Would you advice to begin to port my modules as soon as I have time for doing it, and to maintain a concurrent D7 for some time (so I am "prepared" for the D-day) or would you advice to rather wait for the day in which the port will be actually imminent and then upgrade the modules to D7 and drop the D6 version?
Only some of my modules have full test coverage. Would you advice to complete test coverage for the D6 version so to have all tests working to check the D7 port, or would you advice to write my test directing at porting time, to test the D7 version?
Did you find that being an early adopter gives you an edge in terms of new features and better API's or did you rather find that is more convenient to delay the conversion so as to leverage the larger amount of readily available contrib modules?
Did you set for yourself quality standards / evaluation criteria or did you just set the bar to "if it works, I'm happy"? Why? If you set certain standards or goals, what did they where / what will they be? How did they help you?
Are there common pitfalls that you experienced in the past and that you think are applicable to the D6-D7 porting process?
Is porting a good moment to do some refactoring or it is just going to make everything more complex to be put back together?
...
These questions are not an exhaustive list, but I hope they give an idea of what kind of information I am looking for. I would rather say: whatever you think is relevant and I did not list above gets a "plus"! :)
If I did not manage to express myself clearly enough, please post a comment with the info you think I should add in the question. Thank you in advance for your time!
PS: Yes I know... D7 is not yet out and it will take months before important contrib modules will be upgraded... but it's never too early to start thinking! :)

Good questions, so let's see:
(when to start porting)
This certainly depends on the complexity of the modules to port. If there are really complex/large ones, it might be useful to start early in order to find tricky spots while not being under pressure. For smaller/standard ones, I'd try to find a bigger time slot later on where I can port many of them in a row in order to get the routine stuff memorized quickly (and benefit from the probably improved documentation).
(test coverage)
Normally I'd say that having a good test coverage before starting refactoring/porting would certainly be advisable. But given that Drupal-7 introduces a major change concerning the testing framework by moving it to core, I'd expect the need to rewrite a significant amount of tests anyway. So if there is no need to maintain the Drupal-6 versions after the migration, I'd save the time/trouble and aim for increased coverage after the porting.
(early adopter vs. wait and see)
Using Drupal since the 4.7 version, we have always waited for at least the first official release of a new major version before even thinking about porting. With Drupal 6, we waited for the views module before porting our first site, and we still have some smaller projects on Drupal-5, as they are working just fine and it would be hard to justify the extra bill for our clients as long as there are still maintenance/security fixes for it. There is just so much time in a day and there is always this backlog of bugs to fix, features to add, etc., so no use playing with unfinished technology while there are more imminent things to do that would immediately benefit our clients. Now this would certainly be different if we'd have to maintain one or more 'official' contributed modules, as offering an early port would be a good thing.
I'm a bit in a bind here - being an early adopter certainly benefits the community, as someone has to find that bugs before they can get fixed, but on the other hand, it makes little business sense to fight hour after hour with bugs others might have found/fixed if you'd just waited a bit longer. As long as I have to do this for a living, I need to watch my resources, trying to strike an acceptable balance between serving the community and benefiting from it :-/
(quality standards)

# TASKS
1. Please swap "early adopter" for "first mover" in the Drupal porting thread, and write out the passage from "I'm a bit in" to "(quality standards)" with that change.
2. Decide whether each statement agrees with the Drupal porting thread, answering yes or no and quoting the words that settle it. (a) The reply says Drupal 7 moves the testing framework into core. (b) The reply says its authors ported their first Drupal 6 site before the views module was available. (c) The original post says D7 has already been released.

# PROVIDED MATERIAL
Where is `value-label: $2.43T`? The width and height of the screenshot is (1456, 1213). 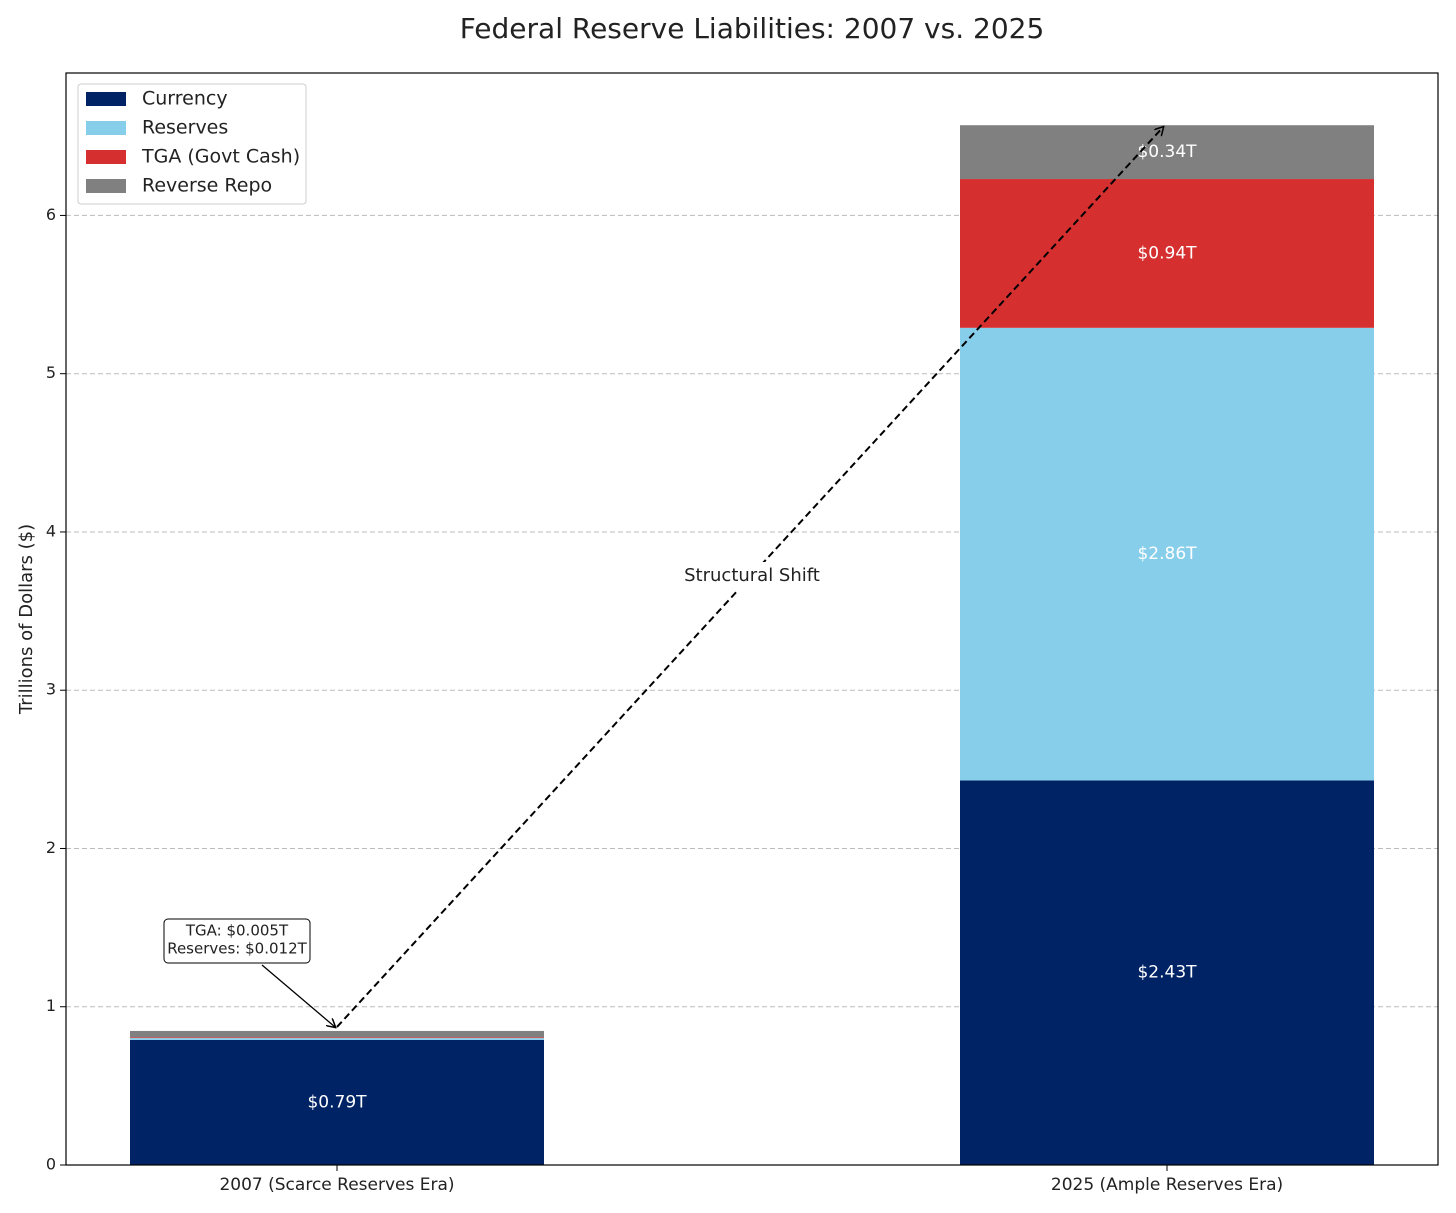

# SOLUTION LIST
1.
I'm a bit in a bind here - being an first mover certainly benefits the community, as someone has to find that bugs before they can get fixed, but on the other hand, it makes little business sense to fight hour after hour with bugs others might have found/fixed if you'd just waited a bit longer. As long as I have to do this for a living, I need to watch my resources, trying to strike an acceptable balance between serving the community and benefiting from it :-/
(quality standards)

2.
(a) Yes: "Drupal-7 introduces a major change concerning the testing framework by moving it to core"
(b) No: "With Drupal 6, we waited for the views module before porting our first site"
(c) No: "D7 is not yet out"